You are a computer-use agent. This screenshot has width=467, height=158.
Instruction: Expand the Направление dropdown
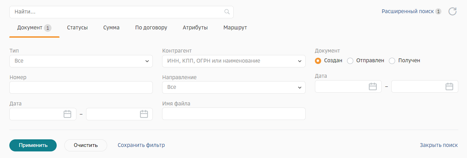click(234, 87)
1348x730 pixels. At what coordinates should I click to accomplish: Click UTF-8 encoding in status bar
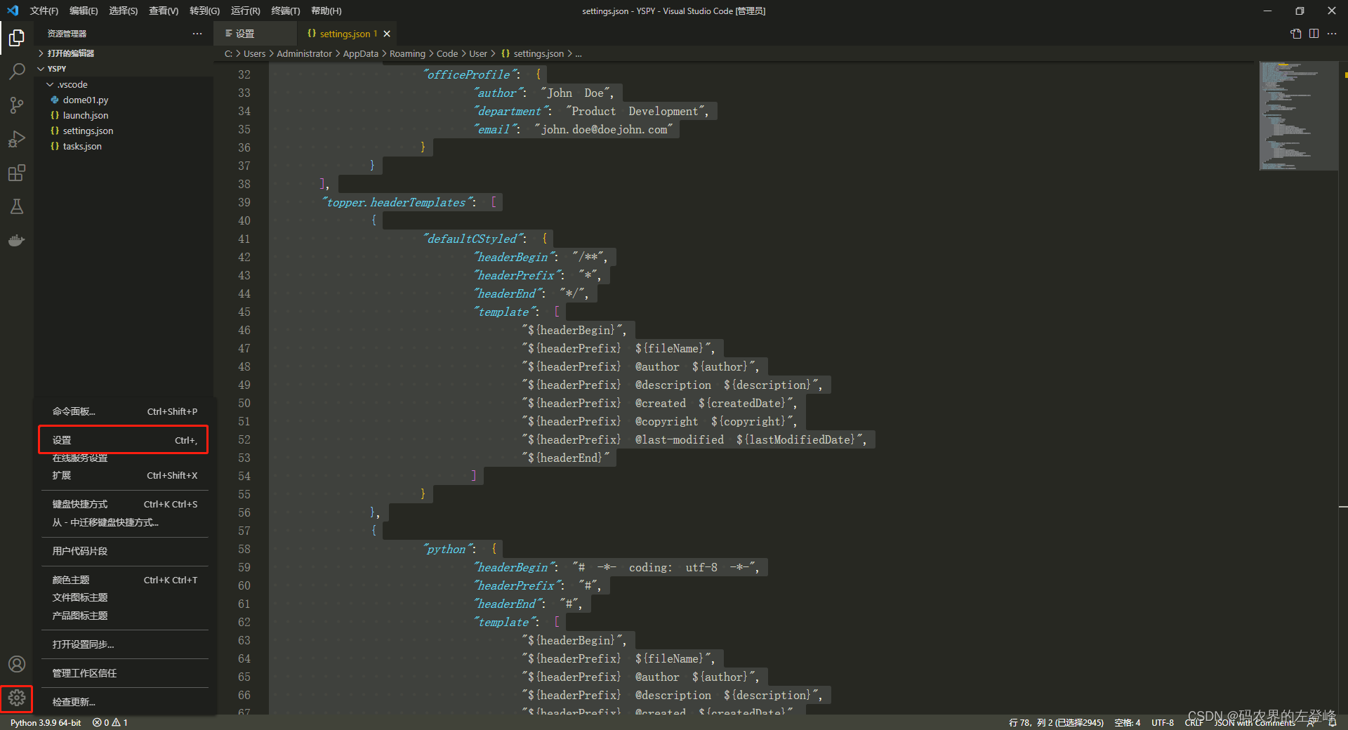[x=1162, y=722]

▬▬▬

• TASK REQUIREMENTS:
Copy out exactly the lines that run from the line containing "1348x730 pixels. At" through the last line of the material, and nothing more; omit the pictures.

• ANSWER SECTION:
1348x730 pixels. At what coordinates should I click to accomplish: Click UTF-8 encoding in status bar
[x=1162, y=722]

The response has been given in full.